Open MPI logo

Open MPI User's Mailing List Archives

  |   Home   |   Support   |   FAQ   |   all Open MPI User's mailing list

From: Jeff Squyres (jsquyres_at_[hidden])
Date: 2007-11-02 13:03:12


George is right that the error message either indicates that the
dlopen() of the udapl component is failing (which seems unlikely, or
you'd see errors when you run ompi_info -- we use the same exact code
to open components in ompi_info as we do in MPI processes), the udapl
BTL is electing not to run for some reason, or the udapl btl doesn't
think that it can reach its peers (e.g., OMPI finds a pair of MPI
processes where no communication route has been defined).

I *think* your udapl component is loading ok.
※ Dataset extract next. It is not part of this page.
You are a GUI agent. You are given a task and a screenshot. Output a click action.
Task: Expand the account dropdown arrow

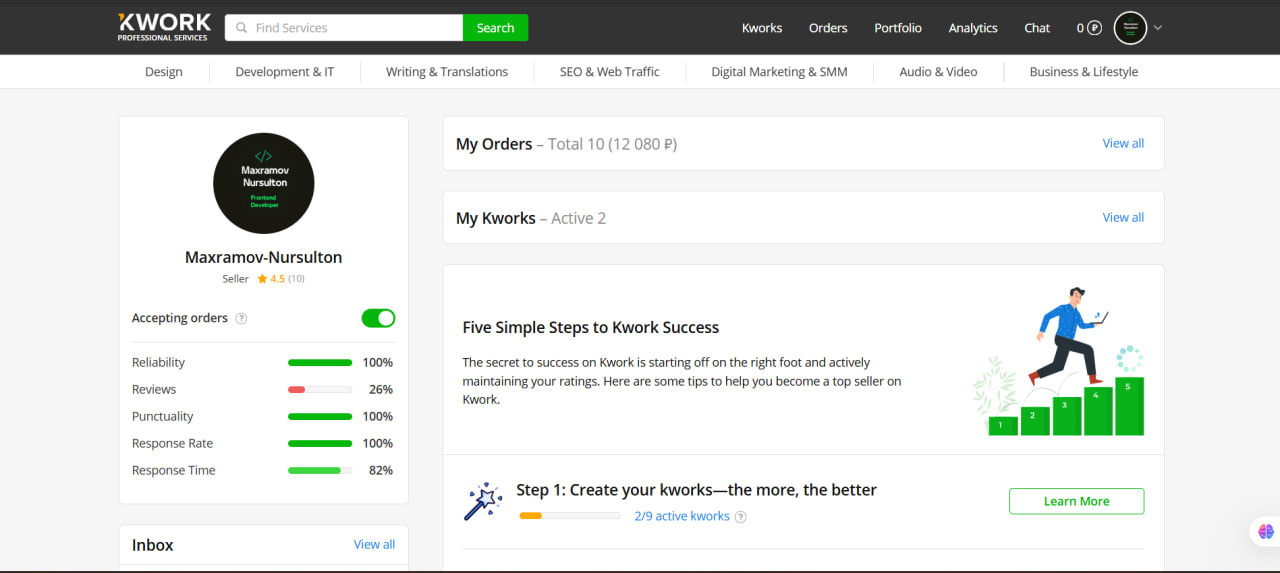click(1158, 28)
I'm *guessing* that
it's electing to not run for some reason. You might want to attach a
debugger and look in the udapl BTL init functions:

mca_btl_udapl_component_open ()
mca_btl_udapl_component_init ()

I'm guessing that one of these two functions is failing / returning
NULL (meaning "I don't want to run").

I have very little experience with udapl on linux; I have only tried
the udapl btl a few times (a long time ago).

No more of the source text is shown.